Data centers guzzle Arizona’s water and power. We calculated how much

Article originally posted on AZ Central on February 4, 2026

Liliana Vidales has more experience than most people with data centers.

xAI, a company owned by billionaire Elon Musk, about a year and a half ago established a supercomputer in Memphis, Tenn., where Vidales attended college. The facility, she said, brought “suffocating smog and pollution.”

She didn’t want it to happen again in Phoenix, her hometown. So, as city leaders considered whether to adopt a new zoning ordinance on data centers, she took the podium to support it. She urged officials to protect the local power grid and water supply.

“Please pause the spread of data centers in our desert communities,” Vidales said, adding that she was especially concerned about the industry’s effect on neighborhoods largely populated by Black and Latino residents. “Arizona’s future depends on it.”

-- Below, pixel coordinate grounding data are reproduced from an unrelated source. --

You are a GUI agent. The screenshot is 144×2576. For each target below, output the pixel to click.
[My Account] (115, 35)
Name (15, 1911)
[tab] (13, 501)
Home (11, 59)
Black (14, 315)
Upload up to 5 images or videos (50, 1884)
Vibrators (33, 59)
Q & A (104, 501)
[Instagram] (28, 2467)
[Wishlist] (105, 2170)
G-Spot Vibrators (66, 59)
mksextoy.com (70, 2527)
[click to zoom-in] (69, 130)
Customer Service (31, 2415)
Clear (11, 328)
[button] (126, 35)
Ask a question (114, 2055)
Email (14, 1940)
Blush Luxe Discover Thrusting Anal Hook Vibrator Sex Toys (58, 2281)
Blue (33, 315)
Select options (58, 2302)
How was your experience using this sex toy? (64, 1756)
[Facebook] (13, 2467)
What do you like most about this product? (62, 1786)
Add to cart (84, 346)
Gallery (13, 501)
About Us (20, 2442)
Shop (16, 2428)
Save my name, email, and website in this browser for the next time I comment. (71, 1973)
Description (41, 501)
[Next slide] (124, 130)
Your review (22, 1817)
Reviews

The facilities form the physical backbone of modern computing. Their owners are flocking to the desert, which they view as fertile ground for their digital infrastructure.

Their proliferation is tied to an artificial intelligence boom that some executives are calling a new industrial revolution. It’s all poised to happen in Arizona — but it will use massive amounts of the state’s water and power.

The Arizona Republic used air quality records to estimate exactly how much energy could be guzzled by data centers in Maricopa County, where The Republic identified 71 data center campuses planned or operating.

The Republic found that data centers already operating in the region have a combined capacity of at least 2.3 gigawatts. That’s enough power to serve a medium-sized city composed of 300,000 to 500,000 homes.

Planned data centers could bring at least 8.5 additional gigawatts onto the local grid. That’s roughly equivalent to the amount of power it takes to serve 1.3 million to 1.9 million homes. Phoenix has about 630,000 housing units; the broader metro area has a little over 2 million homes.

In total, the low-end estimates show the local data center industry is likely to gobble up nearly 11 gigawatts of grid capacity in coming years. That figure accounts for what’s already on the grid, as well as new data centers identified by The Republic as under construction or planned for the area.

That suggests the state’s largest utilities could see energy demand nearly double as a result of the sector. Arizona Public Service Co. reported an all-time high load of 8.5 gigawatts as daily temperatures hit 118 degrees last summer at Sky Harbor International Airport — a number that included energy demand from Flagstaff, Yuma and other areas of the state. Salt River Project delivered 8.3 gigawatts of energy on that same day. Both figures are inclusive of the data centers already on the grid.

Data centers’ water use for cooling varies drastically; the facilities can range from water guzzlers to negligible water use. A large-scale data center using evaporative cooling can use as much as 4 million gallons a day; some data centers, using energy-intensive air-cooled systems with closed loop, claim to use less than 10 million gallons a year. Both have indirect water uses for their electricity needs.

In Maricopa County, according to two water market analysts estimates, data centers’ water needs for cooling and power generation are similar to the annual use of 36,000 to 40,000 homes — or 20 Arizona golf courses.

“There is a misconception about data centers using so much water. Some use a ton of water, some don’t. But it’s hard for us to draw conclusions because of the (companies’) lack of transparency,” said Amber Walsh, an analyst with Bluefield Research, a water market research company. Her research suggested that in 2025 data centers across the state took some 10,200 acre-feet from local water systems.

A different analysis by Ceres, a nonprofit informing investors of sustainability issues, estimated Phoenix area data centers’ annual water needs alone require 10,078 acre-feet, including indirect water needs for power. That number could balloon in six years to nearly 56,000 acre-feet a year if all planned data centers go online, and add up to a 32% increase in annual water stress. An acre-foot of water is enough to supply three to four houses a year in the Southwest.

There are other big water users and sectors that contribute to water stress, said Kirsten James, Ceres’ senior program director for water. “But the exponential growth of the data center industry really deserves a deeper dive into their water demand.”